Decomposition of Polysymmetric Functions and Stack Partitions
David Martinez
TL;DR
This work extends the theory of polysymmetric functions by introducing stack partitions and a new signed homogeneous basis $\{H^+_\tau\}$, establishing explicit expansions among the non-tensor bases $\{H_\tau\}, \{E^+_\tau\}, \{E_\tau\}, \{P_\tau\}$, and the new basis $\{H^+_\tau\}$. It provides a novel combinatorial matrix-counting interpretation for products of monomial polysymmetric functions and derives Pieri-type and transition formulas that relate all bases via generating functions and determinantal identities, with the involution $\Omega$ linking dual bases. The results generalize classical symmetric-function theory to the polysymmetric setting, enabling connections to algebraic geometry through motivic measures and offering concrete tools for base-to-base computations and potential extensions to tableaux-like structures.
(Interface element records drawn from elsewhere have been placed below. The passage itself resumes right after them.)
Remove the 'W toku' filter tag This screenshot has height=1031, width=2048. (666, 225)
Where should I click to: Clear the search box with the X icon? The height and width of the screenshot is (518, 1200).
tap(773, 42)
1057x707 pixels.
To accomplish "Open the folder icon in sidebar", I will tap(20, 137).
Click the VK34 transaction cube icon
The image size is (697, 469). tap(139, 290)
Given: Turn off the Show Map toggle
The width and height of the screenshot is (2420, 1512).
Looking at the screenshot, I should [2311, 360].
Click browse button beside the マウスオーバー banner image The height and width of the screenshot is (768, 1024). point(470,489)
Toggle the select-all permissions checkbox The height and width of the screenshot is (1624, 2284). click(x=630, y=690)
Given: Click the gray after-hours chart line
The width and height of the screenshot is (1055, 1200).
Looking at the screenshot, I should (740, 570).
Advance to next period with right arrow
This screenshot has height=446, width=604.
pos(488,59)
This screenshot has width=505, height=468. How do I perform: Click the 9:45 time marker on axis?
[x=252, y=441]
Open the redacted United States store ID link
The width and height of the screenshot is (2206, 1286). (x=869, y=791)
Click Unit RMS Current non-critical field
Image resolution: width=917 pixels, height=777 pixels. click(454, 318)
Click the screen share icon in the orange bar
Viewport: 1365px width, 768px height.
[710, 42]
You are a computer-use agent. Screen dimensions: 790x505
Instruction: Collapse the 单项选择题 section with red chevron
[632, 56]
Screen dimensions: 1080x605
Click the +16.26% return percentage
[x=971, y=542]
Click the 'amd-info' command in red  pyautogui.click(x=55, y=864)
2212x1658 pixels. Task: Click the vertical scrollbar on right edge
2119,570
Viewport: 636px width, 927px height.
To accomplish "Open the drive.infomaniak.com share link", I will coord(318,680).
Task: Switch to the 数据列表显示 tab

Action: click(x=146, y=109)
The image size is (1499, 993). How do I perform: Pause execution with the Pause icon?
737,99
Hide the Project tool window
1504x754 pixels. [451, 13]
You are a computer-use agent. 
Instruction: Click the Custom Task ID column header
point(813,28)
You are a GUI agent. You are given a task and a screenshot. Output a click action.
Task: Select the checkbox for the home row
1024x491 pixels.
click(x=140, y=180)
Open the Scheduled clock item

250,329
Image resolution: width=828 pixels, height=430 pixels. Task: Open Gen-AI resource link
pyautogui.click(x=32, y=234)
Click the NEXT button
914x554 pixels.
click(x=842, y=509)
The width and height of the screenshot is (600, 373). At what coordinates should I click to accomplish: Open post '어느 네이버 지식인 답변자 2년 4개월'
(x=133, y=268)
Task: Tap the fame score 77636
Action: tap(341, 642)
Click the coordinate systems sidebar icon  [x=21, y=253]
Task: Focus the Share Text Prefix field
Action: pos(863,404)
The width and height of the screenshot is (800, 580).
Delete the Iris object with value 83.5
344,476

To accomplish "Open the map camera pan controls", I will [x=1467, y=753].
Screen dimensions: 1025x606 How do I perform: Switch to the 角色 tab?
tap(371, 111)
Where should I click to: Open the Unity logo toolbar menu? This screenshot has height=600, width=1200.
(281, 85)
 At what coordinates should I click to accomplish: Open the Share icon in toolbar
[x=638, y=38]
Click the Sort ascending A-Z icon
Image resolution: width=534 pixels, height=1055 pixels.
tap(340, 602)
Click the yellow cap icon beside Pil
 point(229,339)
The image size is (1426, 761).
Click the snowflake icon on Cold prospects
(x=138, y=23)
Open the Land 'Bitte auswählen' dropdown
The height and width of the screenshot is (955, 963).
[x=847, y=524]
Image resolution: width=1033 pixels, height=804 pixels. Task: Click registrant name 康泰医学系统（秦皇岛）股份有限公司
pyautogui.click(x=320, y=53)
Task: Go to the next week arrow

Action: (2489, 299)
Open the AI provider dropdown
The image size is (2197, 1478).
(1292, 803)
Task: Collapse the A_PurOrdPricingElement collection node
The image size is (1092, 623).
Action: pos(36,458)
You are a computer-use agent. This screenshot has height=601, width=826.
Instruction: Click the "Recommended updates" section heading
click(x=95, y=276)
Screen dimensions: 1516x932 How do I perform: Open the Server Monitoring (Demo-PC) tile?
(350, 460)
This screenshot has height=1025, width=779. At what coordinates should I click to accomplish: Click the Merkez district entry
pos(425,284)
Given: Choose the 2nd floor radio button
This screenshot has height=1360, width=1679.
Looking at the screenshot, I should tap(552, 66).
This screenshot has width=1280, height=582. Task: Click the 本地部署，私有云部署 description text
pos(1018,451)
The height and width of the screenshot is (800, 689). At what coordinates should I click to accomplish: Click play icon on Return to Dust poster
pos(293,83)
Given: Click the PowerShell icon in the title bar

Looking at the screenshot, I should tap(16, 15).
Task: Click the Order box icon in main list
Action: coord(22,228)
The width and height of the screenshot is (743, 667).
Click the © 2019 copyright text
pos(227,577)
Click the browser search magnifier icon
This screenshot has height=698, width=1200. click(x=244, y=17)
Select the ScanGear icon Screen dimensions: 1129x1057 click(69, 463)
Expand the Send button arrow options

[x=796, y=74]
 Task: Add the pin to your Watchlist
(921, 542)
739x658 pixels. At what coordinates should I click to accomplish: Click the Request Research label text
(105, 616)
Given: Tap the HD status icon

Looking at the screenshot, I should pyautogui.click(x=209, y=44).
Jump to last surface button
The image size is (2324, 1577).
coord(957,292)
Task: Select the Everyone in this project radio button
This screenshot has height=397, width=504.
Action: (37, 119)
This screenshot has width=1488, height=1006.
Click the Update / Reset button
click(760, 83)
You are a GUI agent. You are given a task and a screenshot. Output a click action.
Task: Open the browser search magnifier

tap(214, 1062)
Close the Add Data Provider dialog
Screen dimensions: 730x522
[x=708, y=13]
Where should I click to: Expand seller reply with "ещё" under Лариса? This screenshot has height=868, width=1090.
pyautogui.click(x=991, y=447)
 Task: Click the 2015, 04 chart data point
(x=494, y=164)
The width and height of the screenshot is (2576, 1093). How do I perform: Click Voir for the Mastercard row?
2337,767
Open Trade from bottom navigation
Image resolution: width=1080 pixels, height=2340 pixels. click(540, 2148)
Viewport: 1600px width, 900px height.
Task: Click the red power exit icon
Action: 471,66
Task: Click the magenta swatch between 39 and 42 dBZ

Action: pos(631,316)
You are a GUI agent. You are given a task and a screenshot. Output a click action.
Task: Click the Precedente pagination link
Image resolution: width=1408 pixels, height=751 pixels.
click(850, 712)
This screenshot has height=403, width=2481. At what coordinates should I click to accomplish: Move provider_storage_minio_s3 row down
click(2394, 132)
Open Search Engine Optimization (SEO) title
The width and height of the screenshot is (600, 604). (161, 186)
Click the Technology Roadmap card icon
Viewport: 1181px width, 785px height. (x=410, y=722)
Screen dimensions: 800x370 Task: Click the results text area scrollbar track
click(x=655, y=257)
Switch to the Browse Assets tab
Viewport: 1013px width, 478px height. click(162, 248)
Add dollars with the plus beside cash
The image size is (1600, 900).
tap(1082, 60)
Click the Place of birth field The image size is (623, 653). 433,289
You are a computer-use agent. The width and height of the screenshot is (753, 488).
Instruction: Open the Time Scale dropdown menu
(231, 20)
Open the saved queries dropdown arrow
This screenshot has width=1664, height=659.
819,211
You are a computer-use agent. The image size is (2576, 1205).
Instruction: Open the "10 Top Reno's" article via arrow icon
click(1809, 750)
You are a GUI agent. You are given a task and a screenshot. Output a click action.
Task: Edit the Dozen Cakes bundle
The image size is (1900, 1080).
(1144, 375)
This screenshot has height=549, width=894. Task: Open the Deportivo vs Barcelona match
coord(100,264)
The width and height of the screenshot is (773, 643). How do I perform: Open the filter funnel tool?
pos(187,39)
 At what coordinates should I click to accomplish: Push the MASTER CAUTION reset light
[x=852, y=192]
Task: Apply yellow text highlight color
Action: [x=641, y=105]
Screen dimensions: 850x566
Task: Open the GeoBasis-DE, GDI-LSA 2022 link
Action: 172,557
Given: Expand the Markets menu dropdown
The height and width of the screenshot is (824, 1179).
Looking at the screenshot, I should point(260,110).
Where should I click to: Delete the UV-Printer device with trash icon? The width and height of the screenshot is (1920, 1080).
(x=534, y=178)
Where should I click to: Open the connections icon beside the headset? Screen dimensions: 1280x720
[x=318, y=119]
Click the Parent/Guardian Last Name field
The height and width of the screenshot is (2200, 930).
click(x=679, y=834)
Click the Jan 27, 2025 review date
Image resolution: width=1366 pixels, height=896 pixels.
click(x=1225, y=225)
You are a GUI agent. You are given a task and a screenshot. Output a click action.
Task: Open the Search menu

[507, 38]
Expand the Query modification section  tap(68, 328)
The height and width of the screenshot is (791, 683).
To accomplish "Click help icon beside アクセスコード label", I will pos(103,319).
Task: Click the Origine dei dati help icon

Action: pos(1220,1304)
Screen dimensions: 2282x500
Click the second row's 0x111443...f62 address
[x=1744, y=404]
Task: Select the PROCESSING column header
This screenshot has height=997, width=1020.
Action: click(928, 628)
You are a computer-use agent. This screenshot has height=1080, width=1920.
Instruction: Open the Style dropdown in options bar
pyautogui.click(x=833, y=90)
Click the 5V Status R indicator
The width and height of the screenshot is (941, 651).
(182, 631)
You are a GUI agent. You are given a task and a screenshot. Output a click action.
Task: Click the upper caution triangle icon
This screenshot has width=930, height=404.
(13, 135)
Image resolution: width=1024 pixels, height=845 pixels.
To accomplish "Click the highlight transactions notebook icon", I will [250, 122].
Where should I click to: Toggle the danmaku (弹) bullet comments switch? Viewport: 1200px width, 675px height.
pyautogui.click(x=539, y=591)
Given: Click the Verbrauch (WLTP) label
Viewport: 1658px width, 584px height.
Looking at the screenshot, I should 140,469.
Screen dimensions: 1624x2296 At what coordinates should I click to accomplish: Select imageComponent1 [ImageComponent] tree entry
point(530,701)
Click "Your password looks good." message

The paper also poses open questions about inner products, skew shapes, and richer combinatorial models, highlighting directions for future development in the structure of $\mathsf{P\Lambda}$ and its geometric interpretations.
Abstract
Polysymmetric functions, introduced by Asvin G. and Andrew O'Desky, provide a new framework linking combinatorics and algebraic geometry through motivic measures in the Grothendieck ring of varieties. Building on this foundation and the combinatorial results of Khanna and Loehr, we study the non-tensor bases of the polysymmetric algebra, introducing a new basis $\{H^+_τ\}$ and deriving explicit expansions among the families $\{H_τ\}$, $\{E_τ\}$, $\{E^+_τ\}$, $\{P_τ\}$, and $\{H^+_τ\}$, where each basis is indexed by stack partitions (types) that generalize integer partitions by recording both degrees and multiplicities. Using the Pieri-type rule established by Khanna and Loehr for related families, we extend it to the $H^+$ basis, give a combinatorial description of the product of monomial polysymmetric functions, and identify an involution for the $P$ basis.